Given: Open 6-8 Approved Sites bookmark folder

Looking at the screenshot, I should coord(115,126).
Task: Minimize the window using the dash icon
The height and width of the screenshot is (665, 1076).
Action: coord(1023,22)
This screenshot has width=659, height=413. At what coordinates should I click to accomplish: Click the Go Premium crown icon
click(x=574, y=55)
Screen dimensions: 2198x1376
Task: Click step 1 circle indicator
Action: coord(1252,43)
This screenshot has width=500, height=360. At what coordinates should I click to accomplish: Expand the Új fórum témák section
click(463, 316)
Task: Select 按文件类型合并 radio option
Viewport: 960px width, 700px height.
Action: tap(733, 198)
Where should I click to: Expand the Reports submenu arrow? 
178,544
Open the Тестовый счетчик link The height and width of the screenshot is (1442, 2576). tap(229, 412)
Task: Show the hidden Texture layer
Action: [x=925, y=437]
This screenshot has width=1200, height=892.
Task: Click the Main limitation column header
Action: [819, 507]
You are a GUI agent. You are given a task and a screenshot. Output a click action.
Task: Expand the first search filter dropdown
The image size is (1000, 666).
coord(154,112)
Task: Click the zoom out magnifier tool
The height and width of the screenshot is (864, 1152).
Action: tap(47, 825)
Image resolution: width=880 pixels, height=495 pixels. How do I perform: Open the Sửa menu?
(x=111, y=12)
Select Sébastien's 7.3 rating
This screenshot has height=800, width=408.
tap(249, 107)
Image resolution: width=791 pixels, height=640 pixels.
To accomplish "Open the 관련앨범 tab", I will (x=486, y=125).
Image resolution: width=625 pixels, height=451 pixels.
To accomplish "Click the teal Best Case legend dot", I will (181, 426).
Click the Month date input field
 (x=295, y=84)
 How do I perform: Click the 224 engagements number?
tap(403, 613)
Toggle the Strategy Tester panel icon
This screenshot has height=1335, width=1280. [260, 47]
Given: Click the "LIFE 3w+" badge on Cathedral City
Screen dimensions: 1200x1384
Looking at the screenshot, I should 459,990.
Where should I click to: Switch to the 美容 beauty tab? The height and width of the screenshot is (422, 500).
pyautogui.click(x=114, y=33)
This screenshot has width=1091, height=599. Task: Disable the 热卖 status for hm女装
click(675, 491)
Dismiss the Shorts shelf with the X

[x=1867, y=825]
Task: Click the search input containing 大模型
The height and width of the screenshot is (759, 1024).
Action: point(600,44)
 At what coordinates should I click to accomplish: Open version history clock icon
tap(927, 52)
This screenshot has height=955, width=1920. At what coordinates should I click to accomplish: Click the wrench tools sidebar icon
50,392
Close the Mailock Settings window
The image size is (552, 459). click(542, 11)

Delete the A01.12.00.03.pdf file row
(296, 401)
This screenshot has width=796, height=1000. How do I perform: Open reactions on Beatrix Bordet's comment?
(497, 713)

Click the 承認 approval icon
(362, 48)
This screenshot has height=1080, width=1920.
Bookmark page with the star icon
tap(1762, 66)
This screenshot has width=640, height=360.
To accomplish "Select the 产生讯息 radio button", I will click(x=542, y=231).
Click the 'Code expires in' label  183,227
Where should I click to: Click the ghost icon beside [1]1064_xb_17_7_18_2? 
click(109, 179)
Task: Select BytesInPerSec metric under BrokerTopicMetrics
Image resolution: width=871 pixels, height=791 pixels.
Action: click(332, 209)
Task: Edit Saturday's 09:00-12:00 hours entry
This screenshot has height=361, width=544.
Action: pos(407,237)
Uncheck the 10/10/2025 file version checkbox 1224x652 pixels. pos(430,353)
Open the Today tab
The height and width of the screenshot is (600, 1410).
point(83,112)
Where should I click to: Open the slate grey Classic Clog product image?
########################################
## OBJECTIVE:
Quote the material from the line containing "This screenshot has width=500, height=360." through the line containing "Action: [819, 507]", both included, reproducing each line verbatim.

## WRITTEN SOLUTION:
This screenshot has width=500, height=360. At what coordinates should I click to accomplish: Expand the Új fórum témák section
click(463, 316)
Task: Select 按文件类型合并 radio option
Viewport: 960px width, 700px height.
Action: tap(733, 198)
Where should I click to: Expand the Reports submenu arrow? 
178,544
Open the Тестовый счетчик link The height and width of the screenshot is (1442, 2576). tap(229, 412)
Task: Show the hidden Texture layer
Action: [x=925, y=437]
This screenshot has width=1200, height=892.
Task: Click the Main limitation column header
Action: [819, 507]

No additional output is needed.